Whilst much of the materials will already be available, this typically means augmenting existing materials from senior leaders with further input from colleagues, suppliers, and customers. A simple example is to ask people to record themselves on their phone on a given topic or ask them to participate in interviews. The increasing return to the office in many countries is a great opportunity to do this. Crowdsourcing stories increases their reach. Aspects that resonate with Human Resources colleagues may be different to technical teams. Hearing the CEO’s experience will resonate for some, while for others the learning will be from customers or peers. The most impactful stories will be those told inclusively from the broadest range of perspectives.
3. Be innovative and authentic to have impact
With online meeting fatigue and email ‘blindness’, being two consequences of the increased communication that came with COVID, organizations need to be innovative for a story to have an impact on people’s performance. A 50-page PowerPoint deck, 5,000-word article, or standard intranet blog is not going to cut it.
For business stories to motivate colleagues, they need to be accurate, engaging, and cover aspects of the five components of classic stories, namely setting, plot, characters, conflict, and theme. However crucially they should be candid, personal, and detailed to engender learning. Talking about how everything worked perfectly will backfire because people will know it’s not realistic. Telling a story about the firm’s speed of change generically doesn’t help anyone go faster. Sharing a measure of the speed of change achieved and the first-hand account of who was involved, the challenges they faced and how it was done, does.
Use a variety of visual, aural, and written media to reinforce the key messages. One global tech firm through their Chief Storyteller team created an online hub of COVID stories using integrated articles, photos, drone footage, video clips, and illustrations to bring to life the unfolding global perspectives and shared experiences as they adapted to events.
Most importantly of all, keep your stories authentic. Senior leaders should not shy away from sharing candid, personal realities of the situations they faced. Share the story from the perspective of family members, not just colleagues. Explain what failed as well as what worked. Do this in personal and practical terms. Show the importance of test-and-learn when faced with unforeseen situations.

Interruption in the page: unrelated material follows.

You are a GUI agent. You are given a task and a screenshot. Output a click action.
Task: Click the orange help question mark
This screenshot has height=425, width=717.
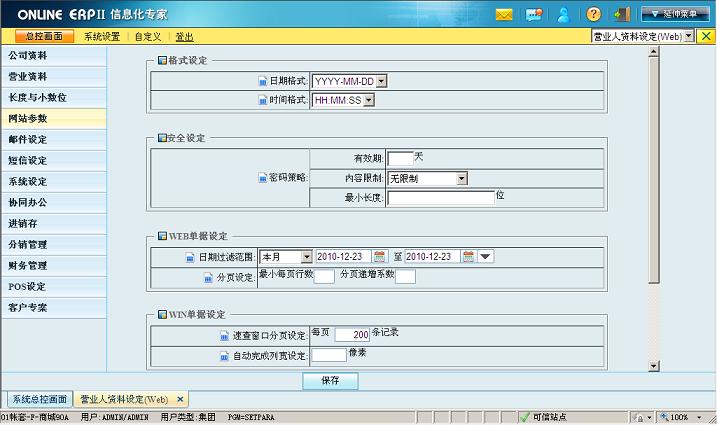594,14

The more authentic, the greater the emotional connection and impact of the story compared to traditional corporate communications.

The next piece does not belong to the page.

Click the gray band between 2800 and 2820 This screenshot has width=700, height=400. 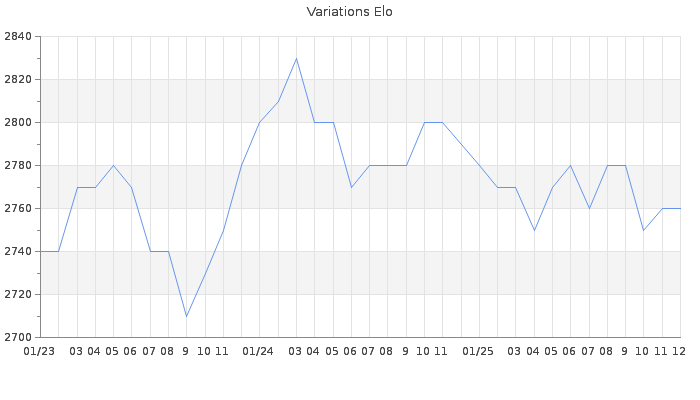tap(360, 101)
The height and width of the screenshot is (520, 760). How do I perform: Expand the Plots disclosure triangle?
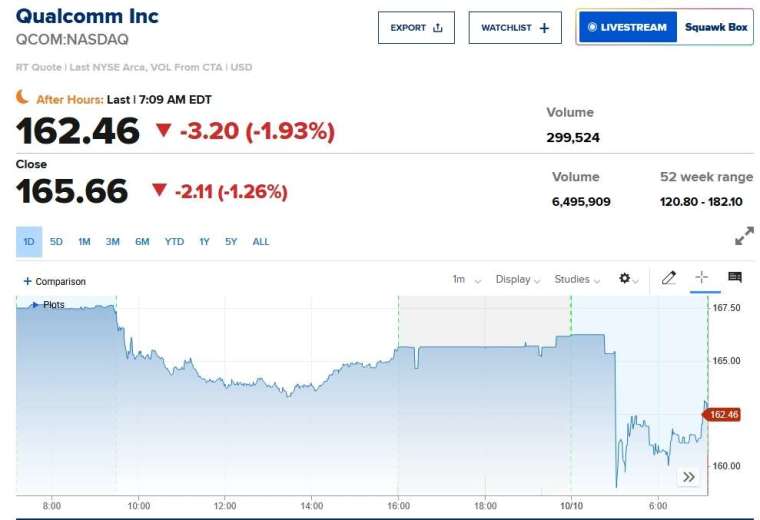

4. Share, discuss, and embed the stories
Don’t just collate the stories but share, discuss, and embed them in the organization. Stories are there to be told, debated, and iterated if they are to help retain agility in a post-pandemic environment.
Simply posting a story on a firm’s intranet is unlikely to drive performance. Assuming people read, watch, or listen to something will be less effective than a structured approach. Embed the stories through a variety of mechanisms such as onboarding, training, town halls, off-sites, social media, board meetings, and team discussions in the months ahead. Track the response and iterate based on feedback. Capture the suggestions and actions that arise.
Where possible, share the stories transparently across the entire organization and externally. Engage customers, suppliers, and shareholders in the debate. There is obviously a trade-off with the level of disclosure you can provide externally, but the benefits of an open discussion are material.
Chronicle the previously unthinkable
At the risk of understatement, COVID has been the toughest period in many companies’ histories, and the continuing COVID variants signal that this is far from over. But through it all, many organizations have achieved levels of change that would previously have been unthinkable.
These are stories worth capturing, sharing, and discussing. If you want your organization to retain your new-found agility, a good place to start is to gather and tell your own story.
You could of course leave that to business authors and commentators, but that would be a missed opportunity. These are the stories of you, your people, and your customers – and only your organization can truly tell them.